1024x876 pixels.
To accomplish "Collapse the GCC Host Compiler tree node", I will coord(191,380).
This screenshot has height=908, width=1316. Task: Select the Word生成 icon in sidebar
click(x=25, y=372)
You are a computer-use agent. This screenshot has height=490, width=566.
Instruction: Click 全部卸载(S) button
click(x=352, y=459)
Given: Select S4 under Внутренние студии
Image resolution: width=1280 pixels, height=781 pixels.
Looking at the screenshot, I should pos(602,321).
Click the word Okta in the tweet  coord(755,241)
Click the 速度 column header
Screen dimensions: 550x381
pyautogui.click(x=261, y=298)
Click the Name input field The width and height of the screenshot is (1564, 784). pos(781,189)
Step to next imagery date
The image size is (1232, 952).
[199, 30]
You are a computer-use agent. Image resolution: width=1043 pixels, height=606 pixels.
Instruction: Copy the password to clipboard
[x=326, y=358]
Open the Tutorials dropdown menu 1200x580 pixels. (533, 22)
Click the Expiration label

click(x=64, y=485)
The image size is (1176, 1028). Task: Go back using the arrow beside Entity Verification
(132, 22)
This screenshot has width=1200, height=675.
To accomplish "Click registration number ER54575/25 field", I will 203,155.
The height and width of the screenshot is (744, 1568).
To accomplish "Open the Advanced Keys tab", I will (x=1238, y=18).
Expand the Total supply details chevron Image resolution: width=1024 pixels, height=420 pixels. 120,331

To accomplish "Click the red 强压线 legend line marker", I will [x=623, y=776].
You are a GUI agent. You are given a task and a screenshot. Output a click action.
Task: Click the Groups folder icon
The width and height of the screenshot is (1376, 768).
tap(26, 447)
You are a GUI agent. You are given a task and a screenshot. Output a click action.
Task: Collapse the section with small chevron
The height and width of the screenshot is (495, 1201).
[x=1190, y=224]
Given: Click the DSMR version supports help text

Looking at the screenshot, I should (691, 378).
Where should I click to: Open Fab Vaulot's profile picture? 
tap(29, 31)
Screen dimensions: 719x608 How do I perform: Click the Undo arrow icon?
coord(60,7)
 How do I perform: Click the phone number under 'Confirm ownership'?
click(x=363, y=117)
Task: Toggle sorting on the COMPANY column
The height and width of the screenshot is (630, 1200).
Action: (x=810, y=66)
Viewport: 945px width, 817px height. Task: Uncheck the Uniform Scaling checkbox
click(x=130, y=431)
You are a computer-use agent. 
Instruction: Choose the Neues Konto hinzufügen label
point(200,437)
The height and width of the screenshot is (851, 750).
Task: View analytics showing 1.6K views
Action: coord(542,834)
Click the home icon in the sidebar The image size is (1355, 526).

•••

▶ **Requirement**: Please return exactly the lines from the first line of the material through the one with "This screenshot has width=1200, height=675.", and no lines after it.

▶ **Result of this task**:
1024x876 pixels.
To accomplish "Collapse the GCC Host Compiler tree node", I will coord(191,380).
This screenshot has height=908, width=1316. Task: Select the Word生成 icon in sidebar
click(x=25, y=372)
You are a computer-use agent. This screenshot has height=490, width=566.
Instruction: Click 全部卸载(S) button
click(x=352, y=459)
Given: Select S4 under Внутренние студии
Image resolution: width=1280 pixels, height=781 pixels.
Looking at the screenshot, I should pos(602,321).
Click the word Okta in the tweet  coord(755,241)
Click the 速度 column header
Screen dimensions: 550x381
pyautogui.click(x=261, y=298)
Click the Name input field The width and height of the screenshot is (1564, 784). pos(781,189)
Step to next imagery date
The image size is (1232, 952).
[199, 30]
You are a computer-use agent. Image resolution: width=1043 pixels, height=606 pixels.
Instruction: Copy the password to clipboard
[x=326, y=358]
Open the Tutorials dropdown menu 1200x580 pixels. (533, 22)
Click the Expiration label

click(x=64, y=485)
The image size is (1176, 1028). Task: Go back using the arrow beside Entity Verification
(132, 22)
This screenshot has width=1200, height=675.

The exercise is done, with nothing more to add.